3. Nitrous Oxide (N₂O)
| Field | Detail |
|---|---|
| INN / Salt | Nitrous Oxide |
| Drug Class | Inorganic Gas (Inhalation Anesthetic / Analgesic) |
| Schedule | Not scheduled as a pharmaceutical; regulated as industrial gas |
| Sources | Dental offices, medical supply, commercial “whipped cream chargers” (“whippets”) |
| Legitimate Uses | Dental anesthesia, supplemental anesthetic in surgery, analgesic during labor |
Mechanism of Action
Nitrous oxide acts primarily as an NMDA receptor antagonist (blocking excitatory glutamate signaling) and also modulates opioid, GABAergic, and dopaminergic pathways. Critically, it irreversibly oxidizes the cobalt ion in Vitamin B12, inactivating it.
Why It Is Abused
Inhaled from balloons or directly from “whippet” canisters, nitrous oxide produces a brief (30-60 seconds), intense burst of euphoria, dissociation, and giggly lightheadedness. Its extreme brevity drives compulsive re-dosing. Its accessibility (sold legally in stores as whipped cream propellant) makes it exceptionally easy to obtain.
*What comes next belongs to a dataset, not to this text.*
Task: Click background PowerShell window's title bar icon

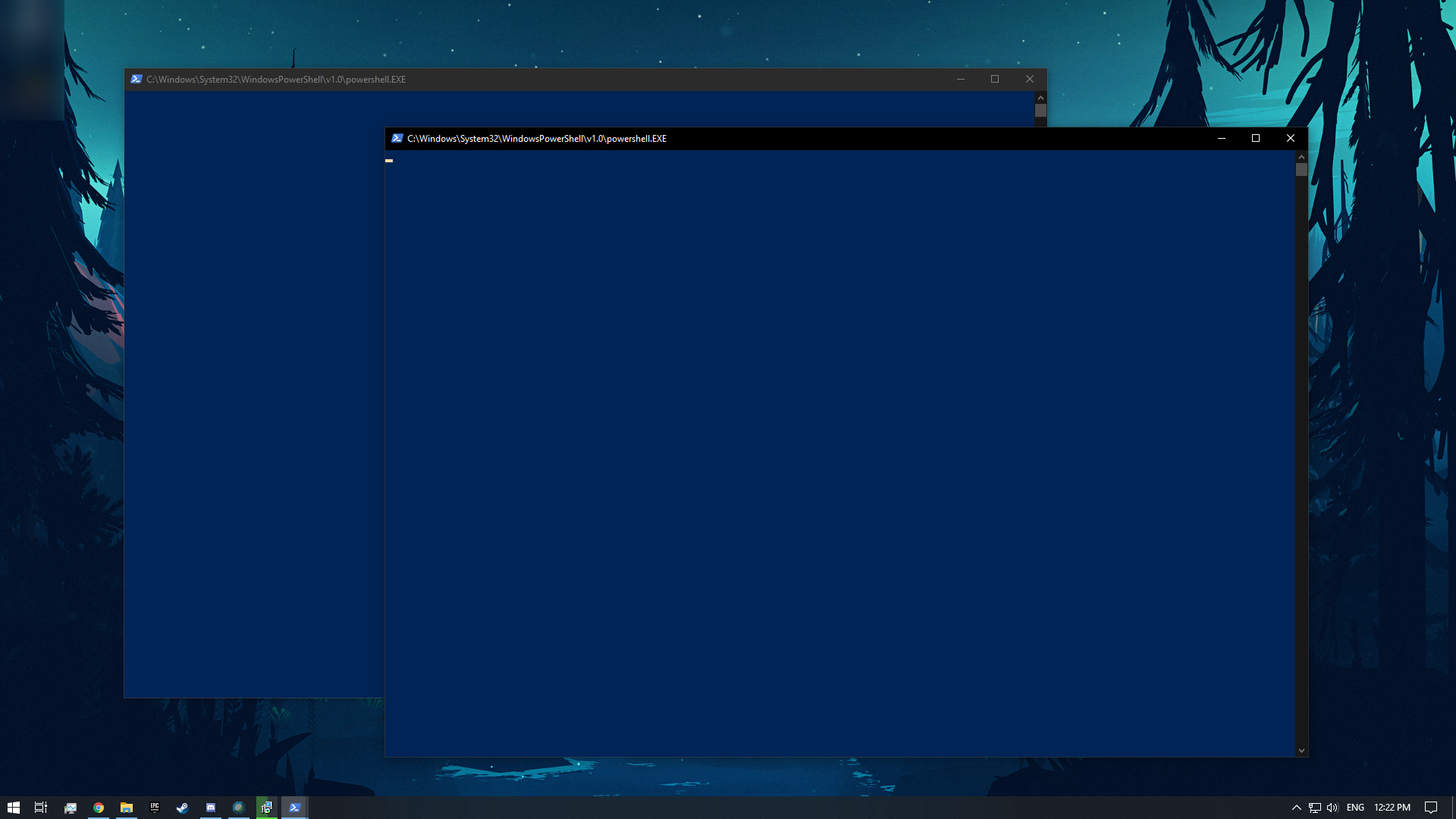Action: 136,79

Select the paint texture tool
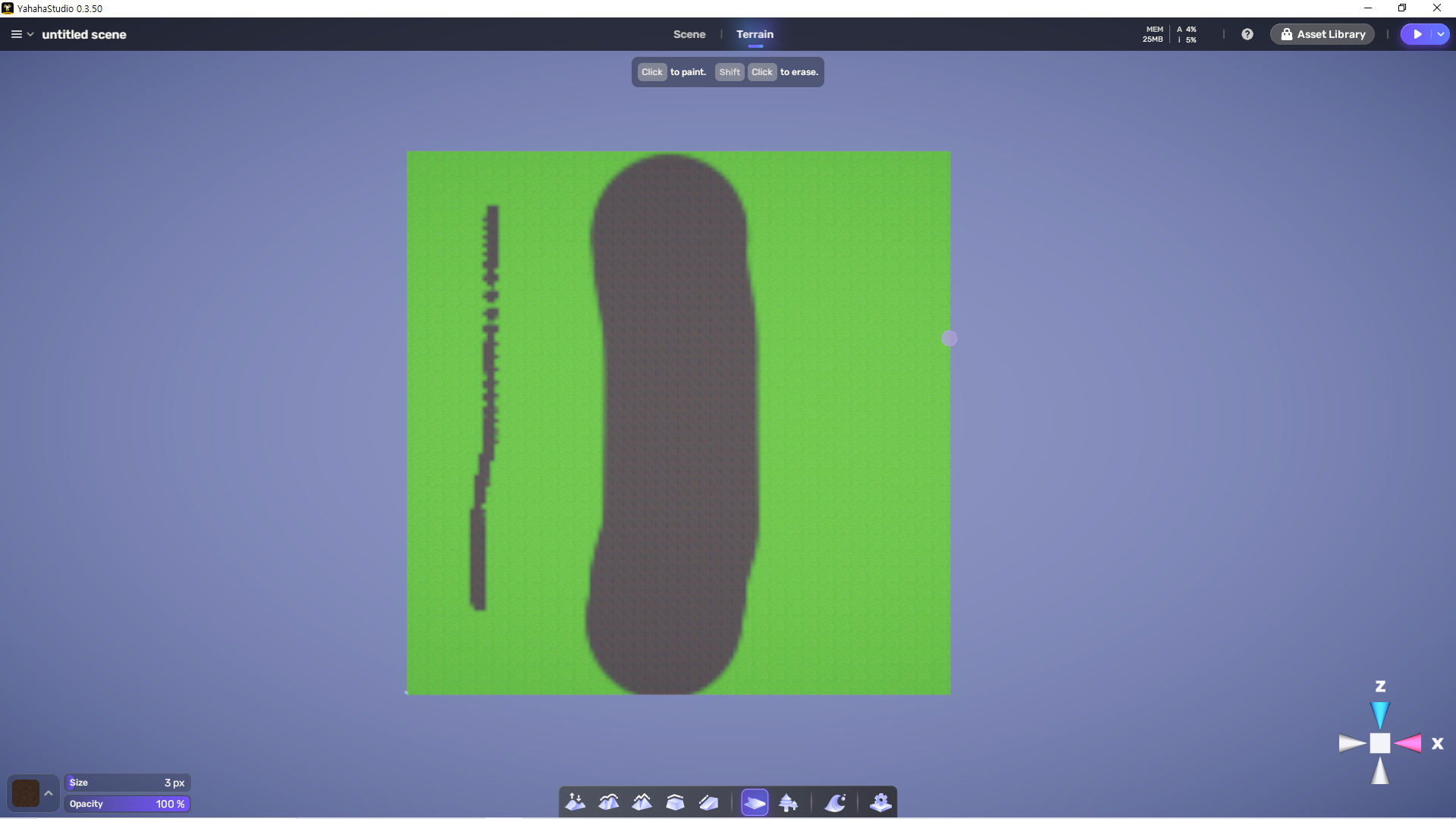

Side Effects & Dangers of Abuse
- Asphyxiation: Displaces oxygen. Inhaling directly from a pressurized canister can be instantly fatal.
- Frostbite: Cold gas can cause severe burns to the lips, mouth, and throat.
- Vitamin B12 Depletion (Subacute Combined Degeneration): Chronic abuse destroys functional B12, causing irreversible nerve damage — peripheral neuropathy (numbness/tingling in hands and feet), spinal cord degeneration, and gait instability.
- Megaloblastic Anemia: B12 deficiency disrupts red blood cell formation.